From the line containing "You are a computer-use" down to the line containing "Task: Open the 0.01 price precision dropdown" in the records below, reproduce every line exactly, ends included, and omit all others.

# Collected data:
- - - - -
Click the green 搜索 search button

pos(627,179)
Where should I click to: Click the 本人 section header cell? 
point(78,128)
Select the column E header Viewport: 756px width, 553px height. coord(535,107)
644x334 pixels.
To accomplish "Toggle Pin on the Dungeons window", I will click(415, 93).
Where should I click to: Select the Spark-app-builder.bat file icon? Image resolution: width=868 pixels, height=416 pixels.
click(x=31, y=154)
- - - - -
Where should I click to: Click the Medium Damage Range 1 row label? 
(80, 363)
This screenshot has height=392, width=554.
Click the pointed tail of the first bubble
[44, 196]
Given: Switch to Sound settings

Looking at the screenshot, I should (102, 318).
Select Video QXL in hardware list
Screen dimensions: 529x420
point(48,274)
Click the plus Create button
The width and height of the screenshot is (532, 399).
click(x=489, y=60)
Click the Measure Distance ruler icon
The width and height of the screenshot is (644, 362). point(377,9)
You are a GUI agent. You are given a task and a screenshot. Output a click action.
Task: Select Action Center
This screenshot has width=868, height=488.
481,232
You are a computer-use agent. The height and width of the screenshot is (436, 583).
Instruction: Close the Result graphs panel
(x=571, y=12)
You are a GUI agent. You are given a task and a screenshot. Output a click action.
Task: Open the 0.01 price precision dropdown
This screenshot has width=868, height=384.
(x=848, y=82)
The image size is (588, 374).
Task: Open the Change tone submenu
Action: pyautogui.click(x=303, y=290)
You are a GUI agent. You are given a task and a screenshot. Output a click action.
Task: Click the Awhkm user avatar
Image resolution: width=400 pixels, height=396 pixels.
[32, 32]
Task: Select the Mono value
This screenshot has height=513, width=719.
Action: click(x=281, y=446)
- - - - -
# Reply to the exercise:
You are a computer-use agent. The height and width of the screenshot is (436, 583).
Instruction: Close the Result graphs panel
(x=571, y=12)
You are a GUI agent. You are given a task and a screenshot. Output a click action.
Task: Open the 0.01 price precision dropdown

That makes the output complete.